Like Steve noted, is not just a question of tax breaks but also cost differences. However, cost of living for the employees should be factored in. What good do (tax breaks and lower costs) for to the potential employee if he cant afford a reasonable living somewhere else? And these days, with the norm being short term contracts, is even more of a predicament.

State spending is out of control too...

Anonymous said...

California is in no position to give out money it doesn't have, thats like the current white house spending 4 Trillion dollars in less than 1000 days of money it didn't have. And thats a good reason not to pass a budget because then you would actually have to limit your spending. Thats the strange thing about a budget I guess.

Anonymous said...

And the Right Wingnuts are all out in force....what would they do without Fox news and Rush telling them what to think....

Anonymous said...

"Stay on target" yes the line from Star Wars but can we stay on topic and not start attacking with the rightwing nutjobs etc. Slandering someone for their political stance isnt bringing an argument to the table. The questions here are about tax incentives and why do studios continue to send work out of the US. I am the one who originally posted about being offered a job at Sony. Thank you to Steve for discussing it in a nice and intelligent way. The others here need to stay on topic and not start attacking the left or the right. One can be a democrat and not support all that the democrats do as well as a republican.

Anonymous said...

^ Great point. Silly immature comments don't do any party or the other guys any good. Spending is ridiculously out of control in the State as Steve mentioned up top (and we know the country as well). So how does California make money it doesn't have? Only the ATM known as the Fed does that.

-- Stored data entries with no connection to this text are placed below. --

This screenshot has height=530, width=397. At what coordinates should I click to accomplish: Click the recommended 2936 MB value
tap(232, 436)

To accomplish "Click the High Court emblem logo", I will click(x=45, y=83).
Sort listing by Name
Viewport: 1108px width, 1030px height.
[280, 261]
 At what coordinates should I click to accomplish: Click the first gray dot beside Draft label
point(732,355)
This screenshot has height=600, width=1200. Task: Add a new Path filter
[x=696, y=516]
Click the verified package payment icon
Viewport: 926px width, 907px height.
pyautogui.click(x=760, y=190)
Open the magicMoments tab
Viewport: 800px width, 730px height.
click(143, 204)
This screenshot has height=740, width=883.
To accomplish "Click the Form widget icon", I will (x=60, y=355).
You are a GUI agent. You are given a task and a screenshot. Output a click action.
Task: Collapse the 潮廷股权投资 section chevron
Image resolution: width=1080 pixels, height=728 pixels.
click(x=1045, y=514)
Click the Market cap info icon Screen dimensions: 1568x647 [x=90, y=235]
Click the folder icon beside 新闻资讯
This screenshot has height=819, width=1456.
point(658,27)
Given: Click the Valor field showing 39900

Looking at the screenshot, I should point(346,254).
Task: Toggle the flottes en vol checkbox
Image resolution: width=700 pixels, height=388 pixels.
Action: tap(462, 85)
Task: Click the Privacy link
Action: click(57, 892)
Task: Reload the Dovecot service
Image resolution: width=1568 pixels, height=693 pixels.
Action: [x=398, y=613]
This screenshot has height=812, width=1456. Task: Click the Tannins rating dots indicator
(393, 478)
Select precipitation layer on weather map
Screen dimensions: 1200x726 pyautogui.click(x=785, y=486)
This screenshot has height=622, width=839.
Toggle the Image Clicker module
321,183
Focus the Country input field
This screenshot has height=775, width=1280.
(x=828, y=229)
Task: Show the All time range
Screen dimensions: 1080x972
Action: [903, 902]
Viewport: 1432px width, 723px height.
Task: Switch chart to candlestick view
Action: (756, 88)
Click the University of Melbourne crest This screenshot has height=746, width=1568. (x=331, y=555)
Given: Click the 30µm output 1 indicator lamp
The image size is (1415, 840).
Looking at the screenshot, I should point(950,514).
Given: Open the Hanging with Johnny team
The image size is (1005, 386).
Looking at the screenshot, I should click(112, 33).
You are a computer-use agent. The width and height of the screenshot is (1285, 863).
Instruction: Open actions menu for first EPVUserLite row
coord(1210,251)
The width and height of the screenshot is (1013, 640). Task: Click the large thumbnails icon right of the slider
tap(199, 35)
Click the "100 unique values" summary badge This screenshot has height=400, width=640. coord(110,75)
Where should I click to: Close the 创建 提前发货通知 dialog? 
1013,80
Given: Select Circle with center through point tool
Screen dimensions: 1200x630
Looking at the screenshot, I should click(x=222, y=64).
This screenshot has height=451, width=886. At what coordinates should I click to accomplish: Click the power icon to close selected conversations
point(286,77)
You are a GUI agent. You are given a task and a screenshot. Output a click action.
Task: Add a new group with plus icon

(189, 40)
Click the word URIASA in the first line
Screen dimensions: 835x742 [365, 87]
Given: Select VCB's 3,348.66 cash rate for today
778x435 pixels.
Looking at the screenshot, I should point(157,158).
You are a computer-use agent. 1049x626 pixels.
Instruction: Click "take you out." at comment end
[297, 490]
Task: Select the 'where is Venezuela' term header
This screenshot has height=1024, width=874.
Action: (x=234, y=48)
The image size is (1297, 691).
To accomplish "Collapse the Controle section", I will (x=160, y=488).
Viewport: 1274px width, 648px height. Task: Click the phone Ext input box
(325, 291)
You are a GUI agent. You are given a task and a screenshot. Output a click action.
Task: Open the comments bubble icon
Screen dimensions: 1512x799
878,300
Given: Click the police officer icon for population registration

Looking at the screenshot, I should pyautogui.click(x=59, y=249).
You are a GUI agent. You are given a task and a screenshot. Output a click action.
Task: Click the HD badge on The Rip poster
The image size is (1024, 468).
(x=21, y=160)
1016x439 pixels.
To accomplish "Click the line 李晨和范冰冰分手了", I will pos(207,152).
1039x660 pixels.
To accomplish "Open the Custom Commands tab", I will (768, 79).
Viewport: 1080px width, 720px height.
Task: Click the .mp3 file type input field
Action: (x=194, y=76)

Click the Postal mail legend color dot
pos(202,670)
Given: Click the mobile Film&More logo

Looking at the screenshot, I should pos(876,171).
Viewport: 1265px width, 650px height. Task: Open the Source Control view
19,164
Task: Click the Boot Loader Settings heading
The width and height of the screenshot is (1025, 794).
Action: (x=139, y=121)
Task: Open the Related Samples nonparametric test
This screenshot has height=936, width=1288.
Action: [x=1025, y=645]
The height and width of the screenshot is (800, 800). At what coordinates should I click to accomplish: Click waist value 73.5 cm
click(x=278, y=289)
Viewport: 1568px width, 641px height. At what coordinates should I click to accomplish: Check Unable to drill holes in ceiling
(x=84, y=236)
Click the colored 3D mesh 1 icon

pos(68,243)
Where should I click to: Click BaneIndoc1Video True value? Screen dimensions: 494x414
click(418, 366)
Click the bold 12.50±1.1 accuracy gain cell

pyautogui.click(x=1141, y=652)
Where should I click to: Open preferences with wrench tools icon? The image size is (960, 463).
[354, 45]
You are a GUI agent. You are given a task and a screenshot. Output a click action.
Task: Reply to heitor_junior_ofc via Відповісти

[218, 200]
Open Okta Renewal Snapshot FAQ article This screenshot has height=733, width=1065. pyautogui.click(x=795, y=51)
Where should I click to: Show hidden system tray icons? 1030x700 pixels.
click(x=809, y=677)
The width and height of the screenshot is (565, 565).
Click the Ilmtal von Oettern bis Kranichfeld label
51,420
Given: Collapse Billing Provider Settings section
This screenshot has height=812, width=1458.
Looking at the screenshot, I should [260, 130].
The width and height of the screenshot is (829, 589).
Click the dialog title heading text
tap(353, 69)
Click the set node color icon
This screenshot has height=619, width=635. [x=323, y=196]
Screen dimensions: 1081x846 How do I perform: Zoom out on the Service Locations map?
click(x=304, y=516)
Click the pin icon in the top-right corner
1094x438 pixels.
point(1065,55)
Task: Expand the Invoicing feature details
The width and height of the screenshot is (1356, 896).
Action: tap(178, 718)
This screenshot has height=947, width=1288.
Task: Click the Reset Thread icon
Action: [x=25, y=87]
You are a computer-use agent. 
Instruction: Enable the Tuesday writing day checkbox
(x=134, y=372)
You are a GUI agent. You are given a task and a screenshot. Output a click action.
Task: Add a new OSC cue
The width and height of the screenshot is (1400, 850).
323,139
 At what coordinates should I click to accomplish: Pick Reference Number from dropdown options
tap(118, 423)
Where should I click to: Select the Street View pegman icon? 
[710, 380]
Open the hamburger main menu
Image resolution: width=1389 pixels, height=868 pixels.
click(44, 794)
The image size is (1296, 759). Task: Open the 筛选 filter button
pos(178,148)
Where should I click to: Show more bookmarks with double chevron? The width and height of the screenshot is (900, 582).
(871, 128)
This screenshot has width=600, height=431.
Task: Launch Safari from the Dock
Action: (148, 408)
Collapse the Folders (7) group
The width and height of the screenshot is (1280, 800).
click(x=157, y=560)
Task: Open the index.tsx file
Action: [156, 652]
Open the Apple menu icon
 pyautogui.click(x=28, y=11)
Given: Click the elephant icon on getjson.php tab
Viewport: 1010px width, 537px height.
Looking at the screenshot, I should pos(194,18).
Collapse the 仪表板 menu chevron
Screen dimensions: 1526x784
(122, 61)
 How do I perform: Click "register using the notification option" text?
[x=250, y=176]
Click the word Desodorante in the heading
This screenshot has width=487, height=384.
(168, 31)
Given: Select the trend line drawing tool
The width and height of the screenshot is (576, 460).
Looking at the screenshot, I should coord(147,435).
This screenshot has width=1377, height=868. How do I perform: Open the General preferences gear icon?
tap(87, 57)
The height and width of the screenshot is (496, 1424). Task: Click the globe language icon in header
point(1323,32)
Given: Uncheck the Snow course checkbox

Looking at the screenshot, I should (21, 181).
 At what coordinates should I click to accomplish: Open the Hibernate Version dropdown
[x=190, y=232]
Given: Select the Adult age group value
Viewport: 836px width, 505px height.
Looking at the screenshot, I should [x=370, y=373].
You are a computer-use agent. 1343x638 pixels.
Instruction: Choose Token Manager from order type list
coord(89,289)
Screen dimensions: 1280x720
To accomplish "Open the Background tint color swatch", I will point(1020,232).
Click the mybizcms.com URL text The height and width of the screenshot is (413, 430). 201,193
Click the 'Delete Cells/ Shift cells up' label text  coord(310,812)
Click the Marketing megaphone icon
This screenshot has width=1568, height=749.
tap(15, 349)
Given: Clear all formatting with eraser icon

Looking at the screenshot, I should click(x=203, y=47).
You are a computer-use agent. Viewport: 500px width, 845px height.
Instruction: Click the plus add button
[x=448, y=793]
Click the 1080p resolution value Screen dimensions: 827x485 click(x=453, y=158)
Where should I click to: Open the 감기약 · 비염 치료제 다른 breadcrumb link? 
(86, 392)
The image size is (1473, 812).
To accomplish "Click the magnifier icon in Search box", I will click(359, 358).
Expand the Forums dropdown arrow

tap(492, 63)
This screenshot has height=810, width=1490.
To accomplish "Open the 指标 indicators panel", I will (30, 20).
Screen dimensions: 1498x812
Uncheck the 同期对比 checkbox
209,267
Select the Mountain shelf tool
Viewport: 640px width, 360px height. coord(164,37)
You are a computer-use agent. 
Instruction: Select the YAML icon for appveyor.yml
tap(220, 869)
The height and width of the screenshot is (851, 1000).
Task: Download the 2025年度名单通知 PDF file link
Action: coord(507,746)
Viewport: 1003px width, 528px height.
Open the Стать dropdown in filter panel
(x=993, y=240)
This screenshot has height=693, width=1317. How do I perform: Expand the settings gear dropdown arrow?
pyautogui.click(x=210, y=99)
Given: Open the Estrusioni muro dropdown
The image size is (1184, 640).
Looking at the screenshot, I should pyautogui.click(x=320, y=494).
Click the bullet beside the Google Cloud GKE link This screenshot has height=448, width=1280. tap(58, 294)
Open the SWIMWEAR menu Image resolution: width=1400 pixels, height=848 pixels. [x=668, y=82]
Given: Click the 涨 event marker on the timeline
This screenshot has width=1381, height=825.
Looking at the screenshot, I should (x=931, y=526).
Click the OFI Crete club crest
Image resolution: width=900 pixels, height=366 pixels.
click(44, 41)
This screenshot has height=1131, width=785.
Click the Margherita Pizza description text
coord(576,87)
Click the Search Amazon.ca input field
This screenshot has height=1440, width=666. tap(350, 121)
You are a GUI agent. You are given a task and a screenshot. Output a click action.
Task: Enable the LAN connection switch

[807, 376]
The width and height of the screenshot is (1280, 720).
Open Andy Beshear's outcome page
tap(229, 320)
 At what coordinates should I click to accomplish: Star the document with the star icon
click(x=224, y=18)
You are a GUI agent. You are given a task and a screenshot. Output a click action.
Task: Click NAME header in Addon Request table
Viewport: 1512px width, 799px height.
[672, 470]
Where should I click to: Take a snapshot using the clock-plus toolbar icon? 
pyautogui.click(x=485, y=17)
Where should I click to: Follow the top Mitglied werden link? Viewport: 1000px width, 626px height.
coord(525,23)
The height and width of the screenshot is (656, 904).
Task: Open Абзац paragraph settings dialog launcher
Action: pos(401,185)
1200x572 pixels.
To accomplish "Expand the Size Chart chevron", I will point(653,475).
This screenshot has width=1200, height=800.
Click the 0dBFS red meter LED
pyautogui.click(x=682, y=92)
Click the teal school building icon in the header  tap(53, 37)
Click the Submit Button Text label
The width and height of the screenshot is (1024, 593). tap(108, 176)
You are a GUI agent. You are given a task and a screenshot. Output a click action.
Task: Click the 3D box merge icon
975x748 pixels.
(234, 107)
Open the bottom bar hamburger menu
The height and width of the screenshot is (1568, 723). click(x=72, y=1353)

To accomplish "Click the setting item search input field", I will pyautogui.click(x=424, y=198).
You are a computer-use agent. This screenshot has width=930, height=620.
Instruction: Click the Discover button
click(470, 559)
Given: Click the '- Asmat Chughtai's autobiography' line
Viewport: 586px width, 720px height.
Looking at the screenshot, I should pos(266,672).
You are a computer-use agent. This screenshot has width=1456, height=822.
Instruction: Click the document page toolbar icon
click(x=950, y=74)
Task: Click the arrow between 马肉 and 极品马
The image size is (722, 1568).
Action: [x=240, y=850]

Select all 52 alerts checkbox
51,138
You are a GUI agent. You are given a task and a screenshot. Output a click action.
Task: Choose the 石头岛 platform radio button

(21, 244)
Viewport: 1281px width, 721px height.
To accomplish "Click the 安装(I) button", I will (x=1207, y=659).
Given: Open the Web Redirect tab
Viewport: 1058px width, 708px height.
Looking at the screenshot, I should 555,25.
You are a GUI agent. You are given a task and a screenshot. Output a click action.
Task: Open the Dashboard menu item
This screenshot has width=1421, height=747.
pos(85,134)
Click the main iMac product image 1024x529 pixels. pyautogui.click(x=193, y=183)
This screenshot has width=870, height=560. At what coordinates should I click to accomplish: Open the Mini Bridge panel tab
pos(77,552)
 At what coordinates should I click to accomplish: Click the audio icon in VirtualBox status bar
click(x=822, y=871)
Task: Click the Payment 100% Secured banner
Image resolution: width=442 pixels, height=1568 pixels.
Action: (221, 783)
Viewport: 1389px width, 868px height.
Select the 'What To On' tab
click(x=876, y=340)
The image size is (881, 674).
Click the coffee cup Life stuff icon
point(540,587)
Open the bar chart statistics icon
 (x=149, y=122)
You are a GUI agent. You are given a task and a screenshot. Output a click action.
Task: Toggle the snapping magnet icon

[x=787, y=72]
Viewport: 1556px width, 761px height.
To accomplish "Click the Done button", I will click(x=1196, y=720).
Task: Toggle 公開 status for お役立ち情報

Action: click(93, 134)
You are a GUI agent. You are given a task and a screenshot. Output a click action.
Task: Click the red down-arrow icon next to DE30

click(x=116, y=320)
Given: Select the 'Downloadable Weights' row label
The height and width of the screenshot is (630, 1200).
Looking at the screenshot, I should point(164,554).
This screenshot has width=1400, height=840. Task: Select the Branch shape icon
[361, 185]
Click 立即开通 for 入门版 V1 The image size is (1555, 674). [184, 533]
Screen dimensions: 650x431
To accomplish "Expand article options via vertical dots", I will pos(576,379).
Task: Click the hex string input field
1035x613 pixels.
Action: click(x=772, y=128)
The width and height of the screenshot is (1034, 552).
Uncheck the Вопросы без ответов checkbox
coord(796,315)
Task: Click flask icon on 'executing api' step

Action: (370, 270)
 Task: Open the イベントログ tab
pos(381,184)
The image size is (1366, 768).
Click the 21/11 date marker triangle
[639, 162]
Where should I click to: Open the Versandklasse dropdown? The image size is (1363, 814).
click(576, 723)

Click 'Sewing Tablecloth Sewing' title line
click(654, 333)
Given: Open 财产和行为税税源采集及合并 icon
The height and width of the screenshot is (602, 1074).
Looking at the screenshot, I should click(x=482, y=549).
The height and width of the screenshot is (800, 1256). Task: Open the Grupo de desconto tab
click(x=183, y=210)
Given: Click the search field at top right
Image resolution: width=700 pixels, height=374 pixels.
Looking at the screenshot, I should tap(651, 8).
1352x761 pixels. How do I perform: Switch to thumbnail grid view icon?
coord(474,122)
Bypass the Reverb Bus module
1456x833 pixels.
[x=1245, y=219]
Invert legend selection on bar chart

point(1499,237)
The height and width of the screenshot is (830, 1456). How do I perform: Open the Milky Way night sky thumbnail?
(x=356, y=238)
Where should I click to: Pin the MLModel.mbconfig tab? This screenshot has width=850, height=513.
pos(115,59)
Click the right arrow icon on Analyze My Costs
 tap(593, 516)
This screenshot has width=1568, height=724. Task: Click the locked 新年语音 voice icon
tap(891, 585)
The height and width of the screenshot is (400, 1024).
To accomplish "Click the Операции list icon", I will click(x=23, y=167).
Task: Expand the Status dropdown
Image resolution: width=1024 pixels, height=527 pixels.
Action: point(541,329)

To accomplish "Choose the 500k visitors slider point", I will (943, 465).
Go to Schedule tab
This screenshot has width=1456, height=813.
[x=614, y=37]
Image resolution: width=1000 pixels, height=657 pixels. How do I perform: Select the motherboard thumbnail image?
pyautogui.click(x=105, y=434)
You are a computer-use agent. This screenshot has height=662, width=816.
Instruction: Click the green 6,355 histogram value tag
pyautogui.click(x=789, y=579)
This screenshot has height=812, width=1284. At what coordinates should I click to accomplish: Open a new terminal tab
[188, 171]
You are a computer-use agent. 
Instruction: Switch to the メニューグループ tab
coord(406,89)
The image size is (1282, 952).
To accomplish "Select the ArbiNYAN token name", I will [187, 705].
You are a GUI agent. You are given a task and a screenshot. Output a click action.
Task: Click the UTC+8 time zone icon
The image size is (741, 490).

Studios will continue to send out and build locations elsewhere simply for the production budgets to be less. Thats it.

Anonymous said...

If the studio, based in California, had to pay something like a tax for services done elsewhere, it would better level the playing field. It's probably not called a use tax or an import tax, ; I'm sure they could think up a fancy creative name for it. The purpose is that for the lowered cost of having the work done elsewhere, they would be encouraged to do it here instead if they had to pay for it back here. How about it? I know it wouldnt fly with the use of lobbyists, but what is right is right, and this state needs money. Its not going to stop overspending.

Anonymous said...

If the studio, based in California, had to pay something like a tax for services done elsewhere, it would better level the playing field.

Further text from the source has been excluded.